Господи, думаю я теперь, как же он, бедненький, должен был намолчаться, чтобы выбрать в конфидентки такую дуру, какой я была тогда! Ходил ежедневно в свое министерство, вынужден был там молча выслушивать восторги и по поводу сессии ВАСХНИЛ, и по адресу Лысенко лично, молча слушать, как шельмуют честных ученых, а быть может, иногда ему, припертому к стенке, приходилось и вслух соглашаться. Да и дома - молчи! Жена его Инна Степановна стремилась "быть в струе" (права не имею упрекнуть ее за это!) и ради него стремилась, и ради себя, но вот, значит, и дома слова не скажи. А внутри клокотало, а внутри кипело, этому надо было выплеснуться, душу излить требовалось, рядом - родная племянница, и пусть она в его науке ничего не смыслит, и во многом другом - тоже (впрочем, размеров моего бессмыслия он, думаю, представить себе не мог!), но хоть выслушает, не продав и не предав.
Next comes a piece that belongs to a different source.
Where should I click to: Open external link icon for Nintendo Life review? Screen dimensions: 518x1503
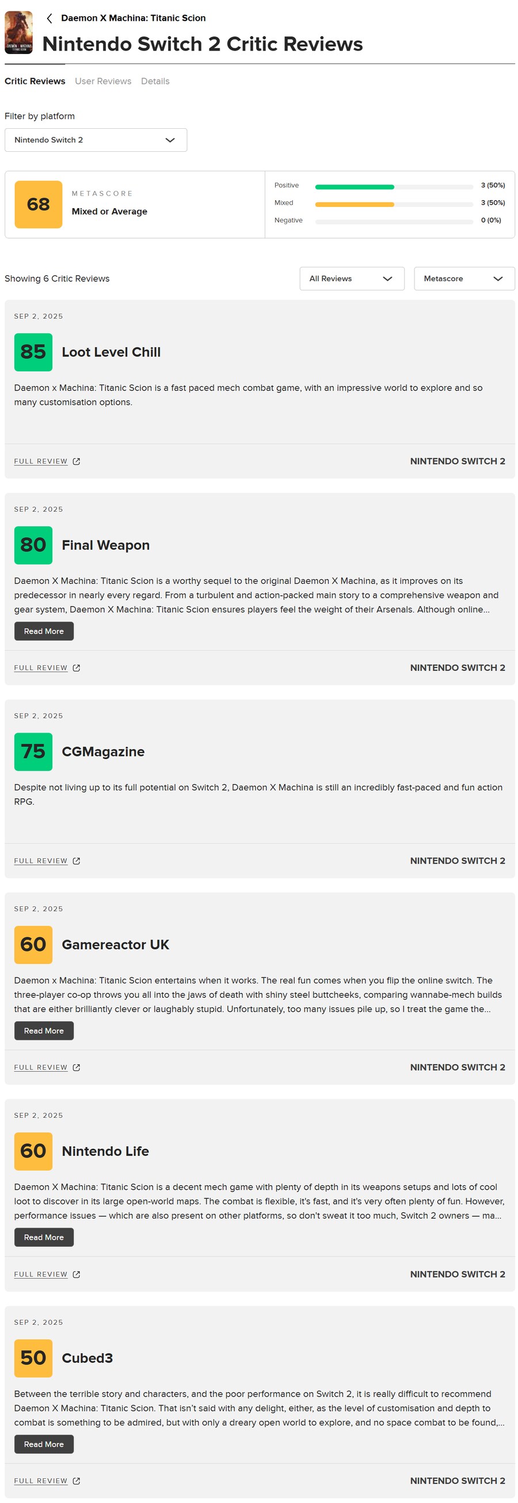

Иван Дмитриевич, самый счастливый из сыновей бабушки, был окружен заботами жены - женщины энергичной, к жизни приспособленной, и скончался скоропостижно, от сердца, в декабре 1962 года в возрасте семидесяти трех лет. Прах его покоится на кладбище Введенские горы. На могиле - серый полированный камень, на нем - золотые буквы, а на кусочке земли, зажатом каменной подковкой, растут анютины глазки, посаженные вдовой. {286}
Матери свое пребывание в Москве я описывала так:
"...Наутро, после приезда, сделала уж не знаю сколько верст пешком глядела на Кремль, на Василия Блаженного, на Красную площадь, ходила по арбатским переулкам. Ужасно мне понравилась Собачья площадка, дом Хомякова, старые особнячки, в которых живали и бывали Пушкин, Гоголь, Лермонтов, Аксаков... Нет, должен русский человек жить там, где складывалась его история, делалась его литература! Была, конечно, в Третьяковской галерее. Дядя с теткой водили меня во МХАТ, мы видели "Пиквикский клуб" и "Школу злословия"... А метро тут какое! Каждая станция - подземный дворец!"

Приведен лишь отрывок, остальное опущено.